◆ **Your assignment**
Going through the listing below, work out how many lines include "deep" and give that number by itself.

◆ **Given records**
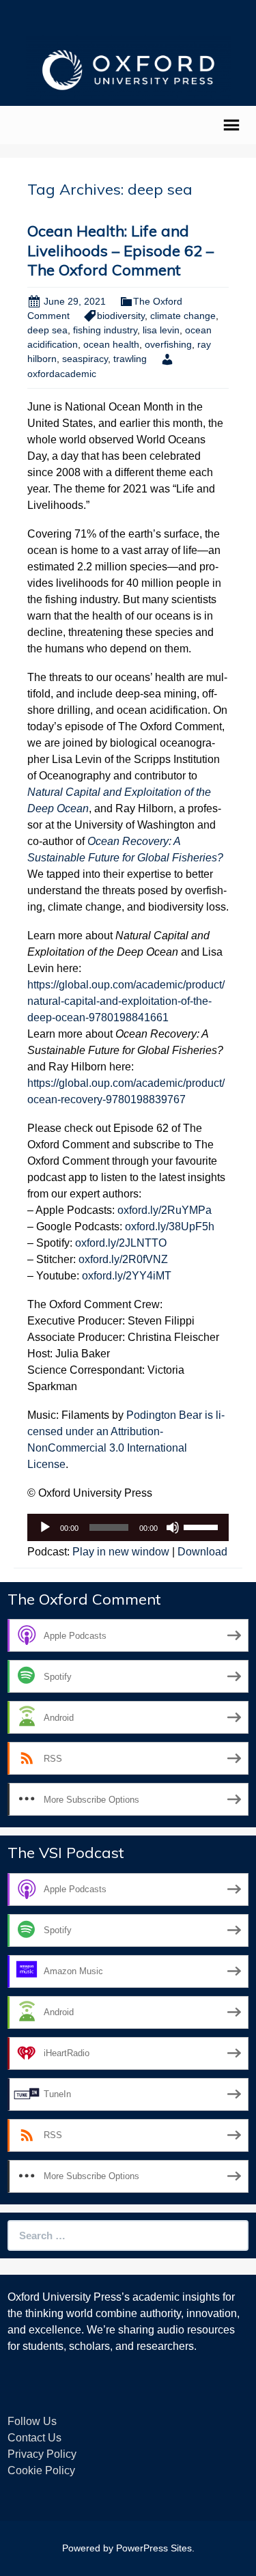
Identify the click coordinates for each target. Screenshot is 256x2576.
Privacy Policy (42, 2454)
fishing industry (105, 329)
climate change (183, 315)
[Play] (45, 1527)
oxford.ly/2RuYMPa (164, 1210)
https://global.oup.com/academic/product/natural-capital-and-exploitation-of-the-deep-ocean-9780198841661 (126, 1001)
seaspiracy (85, 358)
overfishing (168, 344)
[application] (128, 1527)
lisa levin (161, 329)
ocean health (111, 344)
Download (202, 1551)
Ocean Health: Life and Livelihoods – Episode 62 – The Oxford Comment (120, 250)
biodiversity (121, 315)
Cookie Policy (41, 2470)
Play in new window (120, 1551)
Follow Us (32, 2421)
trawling (130, 358)
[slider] (203, 1526)
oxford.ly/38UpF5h (169, 1226)
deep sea (47, 329)
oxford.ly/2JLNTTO (121, 1243)
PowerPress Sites (154, 2548)
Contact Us (34, 2437)
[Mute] (173, 1527)
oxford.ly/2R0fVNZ (123, 1259)
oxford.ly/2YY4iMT (126, 1276)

◆ **Task solution**
2